Dopo aver vinto il prestigioso Premio del Pubblico al Toronto International Film Festival del 2024 ed aver calcato le sale cinematografiche Usa grazie alla distribuzione di Neon, arriva finalmente in Italia The Life of Chuck, il nuovo film scritto e diretto da Mike Flanagan, che qui adatta uno dei racconti brevi più amati di Stephen King.
Ma di cosa parla il nuovo film di Mike Flanagan? Charles Krantz (Tom Hiddleston), per gli amici Chuck, ha una vita a tutti gli effetti normale: è un contabile, è sposato, ha un figlio e vive un’esistenza a cui la maggior parte delle persone aspira. Tuttavia, come la maggior parte delle persone, anche Chuck ha mille sfaccettature nascoste. È un appassionato di musica e specialmente di danza, per esempio, ma sembra anche nascondere un segreto che forse proviene da un’infanzia traumatica.

Dopo aver plasmato per un pubblico contemporaneo i capolavori del brivido di Shirley Jackson, Henry James e Edgar Allan Poe per Netflix (è autore della serie antologica costituita da The Haunting of Hill House e Bly Manor e dell’ottimo La caduta della casa degli Usher), Mike Flanagan torna dietro la macchina da presa per un progetto cinematografico e decide di adattare per la terza volta l’opera di Stephen King. Lo aveva già fatto con risultati interessanti, sempre per Netflix, con Il gioco di Gerald (2017), poi due anni dopo aveva “osato” portare sul grande schermo il discusso Doctor Sleep, sequel letterario del capolavoro Shining di King. Con The Life of Chuck, il regista statunitense sceglie tuttavia di allontanarsi dall’horror tout court per mettere in scena un racconto cinematografico commovente e di onesta tenerezza.
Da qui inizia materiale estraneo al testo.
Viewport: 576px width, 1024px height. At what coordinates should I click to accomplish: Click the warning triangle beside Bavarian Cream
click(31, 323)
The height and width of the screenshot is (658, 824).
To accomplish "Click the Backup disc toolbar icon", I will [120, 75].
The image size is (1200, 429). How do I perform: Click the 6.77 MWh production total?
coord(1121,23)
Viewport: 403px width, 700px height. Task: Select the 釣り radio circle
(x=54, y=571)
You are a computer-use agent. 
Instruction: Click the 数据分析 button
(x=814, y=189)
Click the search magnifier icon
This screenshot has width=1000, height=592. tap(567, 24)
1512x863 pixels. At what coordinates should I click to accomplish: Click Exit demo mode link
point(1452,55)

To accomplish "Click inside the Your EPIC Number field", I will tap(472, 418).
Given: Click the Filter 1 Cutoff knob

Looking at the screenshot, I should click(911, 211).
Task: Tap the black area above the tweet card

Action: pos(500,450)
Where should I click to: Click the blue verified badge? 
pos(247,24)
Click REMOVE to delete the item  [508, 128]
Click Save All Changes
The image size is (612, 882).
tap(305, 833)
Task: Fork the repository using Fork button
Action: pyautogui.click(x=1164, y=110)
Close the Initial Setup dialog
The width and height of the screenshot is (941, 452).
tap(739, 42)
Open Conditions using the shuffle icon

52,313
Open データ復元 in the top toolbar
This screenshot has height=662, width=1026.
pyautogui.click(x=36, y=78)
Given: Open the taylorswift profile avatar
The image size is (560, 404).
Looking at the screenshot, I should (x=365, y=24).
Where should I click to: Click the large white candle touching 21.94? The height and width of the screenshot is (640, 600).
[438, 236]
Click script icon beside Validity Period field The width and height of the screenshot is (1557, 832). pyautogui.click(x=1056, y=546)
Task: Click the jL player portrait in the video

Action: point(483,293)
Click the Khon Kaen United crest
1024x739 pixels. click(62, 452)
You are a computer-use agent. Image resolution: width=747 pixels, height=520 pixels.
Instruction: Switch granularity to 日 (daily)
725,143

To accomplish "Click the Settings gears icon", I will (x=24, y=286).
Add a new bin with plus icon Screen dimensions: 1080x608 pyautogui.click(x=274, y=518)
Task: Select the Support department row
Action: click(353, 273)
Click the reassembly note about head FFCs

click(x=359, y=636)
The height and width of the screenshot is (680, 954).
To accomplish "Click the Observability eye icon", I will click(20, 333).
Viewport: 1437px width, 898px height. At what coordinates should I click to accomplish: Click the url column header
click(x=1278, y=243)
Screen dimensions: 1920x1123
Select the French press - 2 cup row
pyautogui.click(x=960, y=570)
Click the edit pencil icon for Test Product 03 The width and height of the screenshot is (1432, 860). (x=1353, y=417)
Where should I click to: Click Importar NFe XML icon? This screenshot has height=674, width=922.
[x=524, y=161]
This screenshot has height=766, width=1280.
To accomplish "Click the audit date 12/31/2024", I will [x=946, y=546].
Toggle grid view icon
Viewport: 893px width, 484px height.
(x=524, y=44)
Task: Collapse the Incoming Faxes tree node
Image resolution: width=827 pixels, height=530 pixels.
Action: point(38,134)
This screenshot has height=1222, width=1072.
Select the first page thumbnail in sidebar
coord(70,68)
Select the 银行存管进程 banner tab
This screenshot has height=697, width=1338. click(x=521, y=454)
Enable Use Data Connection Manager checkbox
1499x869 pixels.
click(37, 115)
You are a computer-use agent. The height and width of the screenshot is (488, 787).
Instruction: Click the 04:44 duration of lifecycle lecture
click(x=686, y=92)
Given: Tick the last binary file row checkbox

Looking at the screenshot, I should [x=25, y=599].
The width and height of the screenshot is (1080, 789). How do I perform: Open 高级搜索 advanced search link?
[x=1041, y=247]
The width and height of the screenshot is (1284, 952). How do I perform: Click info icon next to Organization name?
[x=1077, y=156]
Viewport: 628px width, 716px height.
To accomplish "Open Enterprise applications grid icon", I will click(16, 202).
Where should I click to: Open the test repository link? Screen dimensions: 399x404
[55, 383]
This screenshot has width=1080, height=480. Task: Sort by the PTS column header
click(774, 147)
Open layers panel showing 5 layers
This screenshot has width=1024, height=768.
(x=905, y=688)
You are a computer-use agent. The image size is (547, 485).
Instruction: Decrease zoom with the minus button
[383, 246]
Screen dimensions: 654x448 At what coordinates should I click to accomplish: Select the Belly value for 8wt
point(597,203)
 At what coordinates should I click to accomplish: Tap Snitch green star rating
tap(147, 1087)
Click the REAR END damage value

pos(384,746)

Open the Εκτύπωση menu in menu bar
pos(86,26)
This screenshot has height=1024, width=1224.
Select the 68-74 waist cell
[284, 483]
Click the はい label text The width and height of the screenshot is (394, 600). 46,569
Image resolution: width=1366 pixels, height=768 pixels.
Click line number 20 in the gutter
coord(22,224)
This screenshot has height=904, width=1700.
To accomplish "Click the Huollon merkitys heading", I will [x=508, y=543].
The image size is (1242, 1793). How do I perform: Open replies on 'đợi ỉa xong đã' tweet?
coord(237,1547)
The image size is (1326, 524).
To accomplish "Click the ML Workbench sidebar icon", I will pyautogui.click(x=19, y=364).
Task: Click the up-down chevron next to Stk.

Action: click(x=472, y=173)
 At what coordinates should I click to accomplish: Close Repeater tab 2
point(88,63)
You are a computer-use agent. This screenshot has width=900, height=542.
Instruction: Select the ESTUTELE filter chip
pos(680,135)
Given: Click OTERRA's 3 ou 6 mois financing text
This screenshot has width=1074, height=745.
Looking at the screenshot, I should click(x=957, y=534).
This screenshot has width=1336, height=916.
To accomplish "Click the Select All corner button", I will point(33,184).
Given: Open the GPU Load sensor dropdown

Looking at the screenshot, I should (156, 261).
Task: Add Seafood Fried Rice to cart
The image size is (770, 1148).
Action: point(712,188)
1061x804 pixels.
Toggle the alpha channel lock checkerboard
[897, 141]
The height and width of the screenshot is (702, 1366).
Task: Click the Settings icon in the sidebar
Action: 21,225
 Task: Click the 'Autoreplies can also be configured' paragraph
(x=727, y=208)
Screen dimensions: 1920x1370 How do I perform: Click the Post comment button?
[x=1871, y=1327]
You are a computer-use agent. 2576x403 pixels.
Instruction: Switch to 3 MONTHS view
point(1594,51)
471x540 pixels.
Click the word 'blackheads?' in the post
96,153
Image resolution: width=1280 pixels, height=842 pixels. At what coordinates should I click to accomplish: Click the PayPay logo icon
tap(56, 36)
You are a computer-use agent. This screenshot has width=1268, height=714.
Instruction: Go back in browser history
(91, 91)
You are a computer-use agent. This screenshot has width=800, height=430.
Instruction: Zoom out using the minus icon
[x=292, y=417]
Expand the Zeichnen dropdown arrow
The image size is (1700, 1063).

Il risultato finale è di abbacinante amore verso le pagine pubblicate da Stephen King, incapsulate all’interno di una cornica cinematografica che trasuda rispetto e passione verso l’opera letteraria del Re del Brivido. In The Life of Chuck, Flanagan dismette dunque i panni di autore di pellicole e prodotti orrorifici per regalare agli spettatori odierni un’ode alla vita dal sapore universale e nostalgico, in grado di oltrepassare i preconcetti della linearità dello spazio e del tempo.

Seguendo alla lettera l’audace struttura narrativa del racconto breve di King contenuto nella collana “Se scorre il sangue”, il cineasta statunitense firma la sua opera per grande schermo più matura e commovente, impreziosita da un cast corale capitanato da un inedito e ballerino Tom Hiddleston nei panni del protagonista titolare, attorniato da interpreti del calibro di Mark Hamill, Chiwetel Ejiofor, Karen Gillan, Jacob Tremblay e Kate Siegel.
E, a conti fatti, The Life of Chuck è probabilmente tra i migliori adattamenti cinematografici mai realizzati a partire dalla sterminata opera cartacea di Stephen King.
Distribuito da Eagle Pictures, The Life of Chuck arriva nelle nostre sale a partire da giovedì 18 settembre.